Les organismes financiers internationaux (Banque mondiale, FMI, etc.)
voient en elles des agents efficaces de lutte contre la pauvreté et
tendent à les instrumentaliser. La canalisation de l'aide publique par
leur intermédiaire a eu pour effet une énorme croissance de leur nombre.
De nombreux Etats, du Nord et du Sud, cofinancent certaines de leurs
activités, exigeant de leur part un plus haut degré de professionnalisation
qui aboutit souvent à les soumettre à leurs impératifs politiques. Aujourd'hui,
les organisations dites humanitaires drainent la part du lion des fonds
privés et publics. Les ONG de développement n'échappent donc pas au
rouleau compresseur du marché total. Elles contribuent de fait à la
privatisation des tâches de l'Etat.
Dans ces circonstances, la tradition de soutien aux luttes sociales
de libération, dans le Sud, s'estompe au profit de programmes construits
sur la rentabilité. Le contexte local dans le Sud est moins clair et
les mouvements populaires sont affaiblis. Certains reprochent même aux
ONG d'usurper l'espace politique de ces derniers en dépolitisant les
enjeux et en devenant de moins en moins non-gouvernementales.

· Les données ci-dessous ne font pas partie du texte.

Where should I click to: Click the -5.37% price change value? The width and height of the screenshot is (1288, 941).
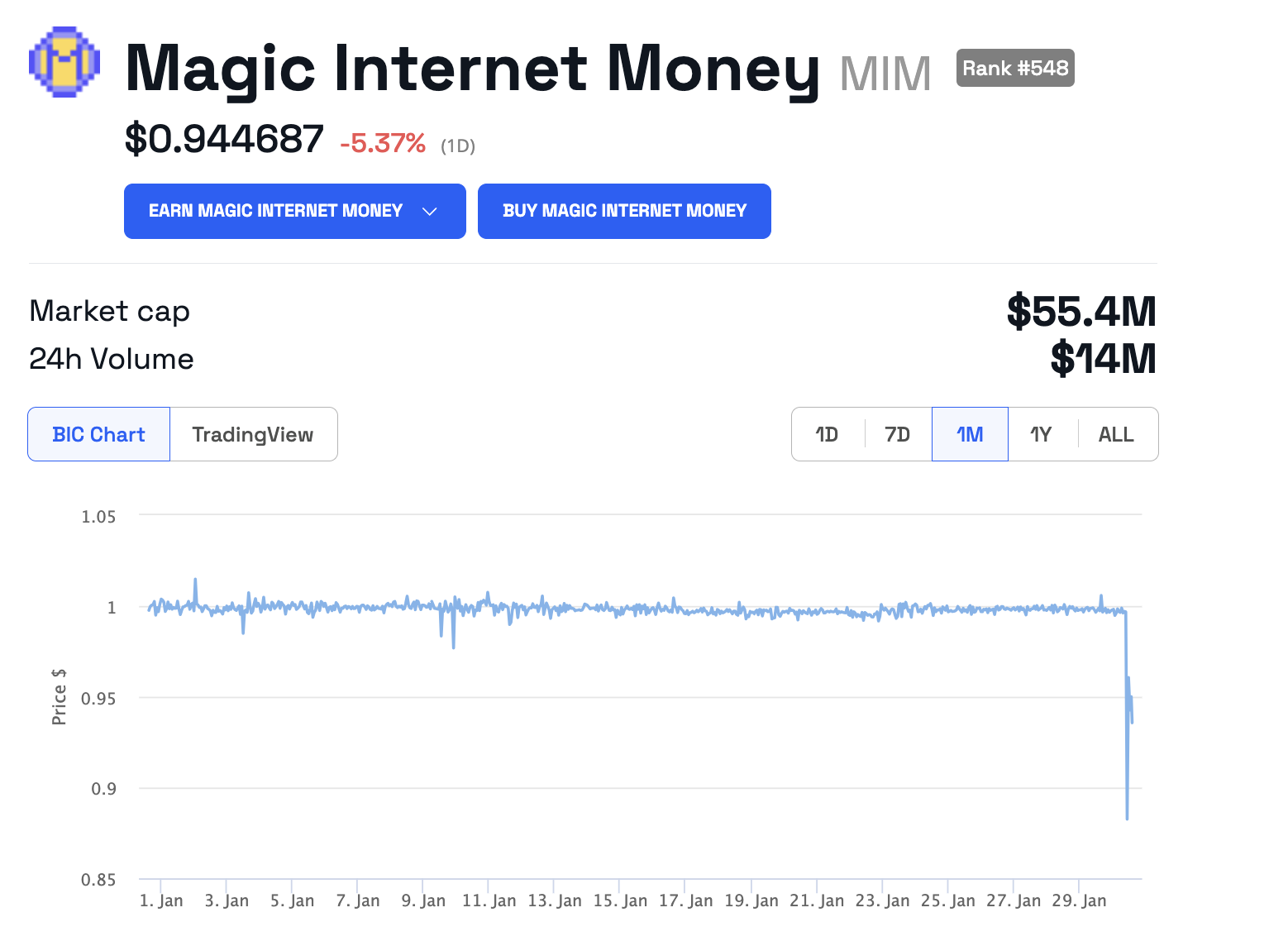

Par ailleurs, l'idéologie néo-libérale a pénétré de larges couches de
populations, au Sud comme au Nord. Cependant, au moment où les effets
de la mondialisation secouent le système économique capitaliste, certaines
ONG, du Nord comme du Sud peuvent jouer un rôle important dans le soutien
aux résistances au projet néo-libéral et appuyer les recherches d'alternatives.